INSTRUCTIONS FOR THE TASK: Please list every detail about the supplier that, according to the page excerpt on GST tax invoices, the invoice must show.

ACCOUNTING FOR GST / CHARGING OF GST
A GST registered person making a taxable supply to a taxable person must provide a tax invoice within a stipulated period (indicated as 21 days) after supply is made.
The GST “tax invoice” has to contain certain information as required by the law. Some of the information which is normally required is listed below:-
(a) The word ‘tax invoice’ in a prominent place;
(b) The invoice serial number;
(c) The date of issue of the invoice;
(d) The name, address and GST identification number of the supplier;
(e) The name and address of the person to whom the goods or services are supplied;
(f) A description sufficient to identify the goods or services supplied;
(g) For each description, the quantity of the goods or the extent of the services and the amount payable, excluding GST;
(h) Any discount offered;
(i) The total amount payable excluding tax, the rate of tax and the total tax chargeable shown as a separate amount;
(j) The total amount payable including the total tax chargeable;
(k) Any amount referred to in subparagraph (i) and (j), expressed in a currency, other than Malaysian currency, must also be expressed in Malaysian currency; and
(l) If the goods or services supplied are exempt or zero rated, they must be separately identified in the invoice and the gross total amount payable on them must be separately stated.

RECORDS PROVIDED:
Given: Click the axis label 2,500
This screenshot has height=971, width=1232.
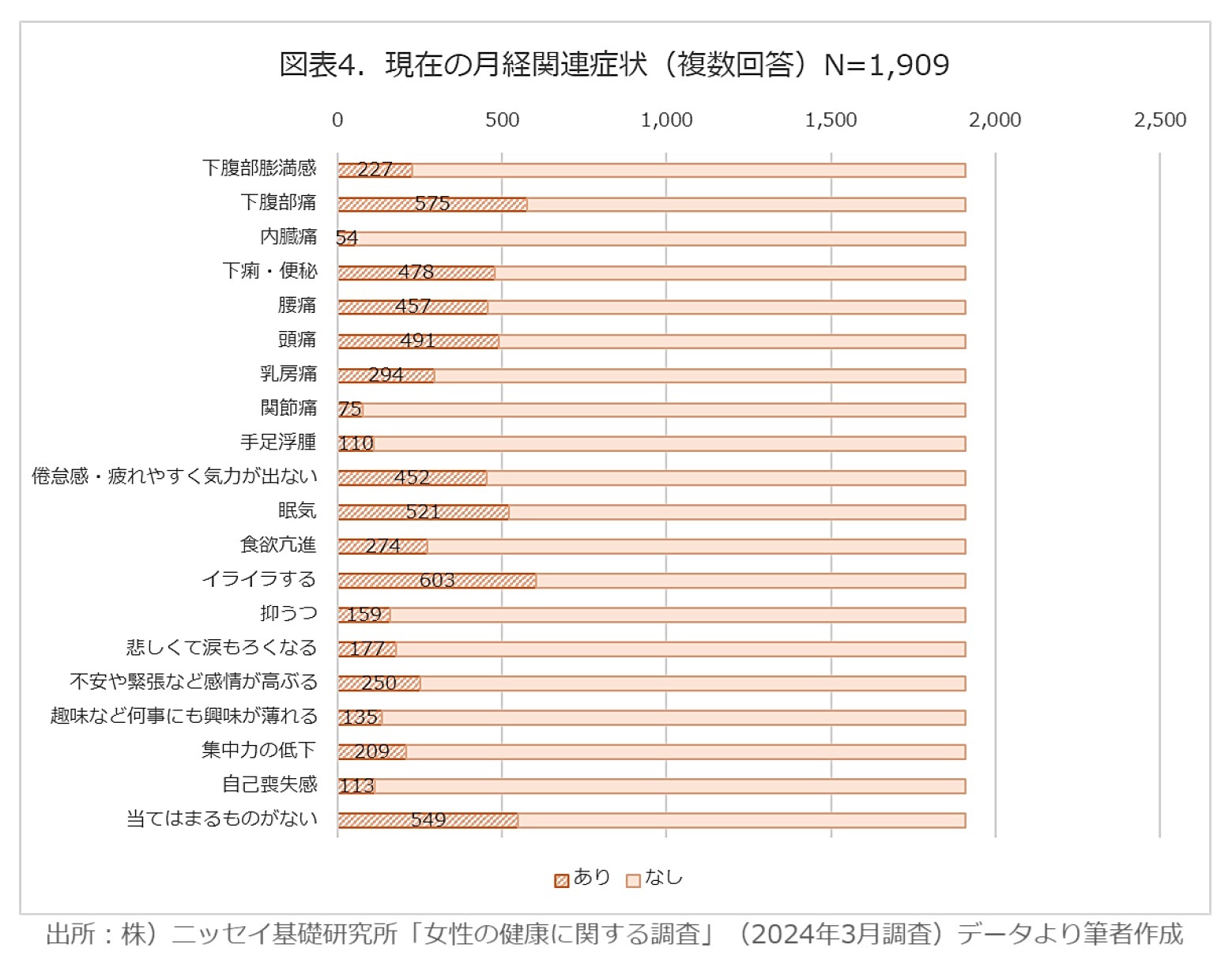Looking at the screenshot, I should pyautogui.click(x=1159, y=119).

---

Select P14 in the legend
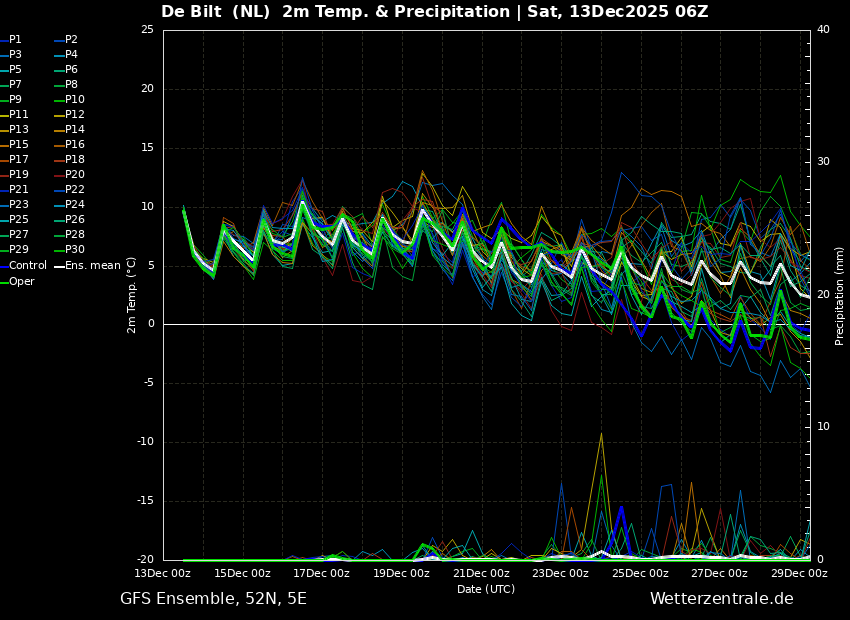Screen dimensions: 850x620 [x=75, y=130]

WRITTEN RESPONSE:
- Name
- Address
- GST identification number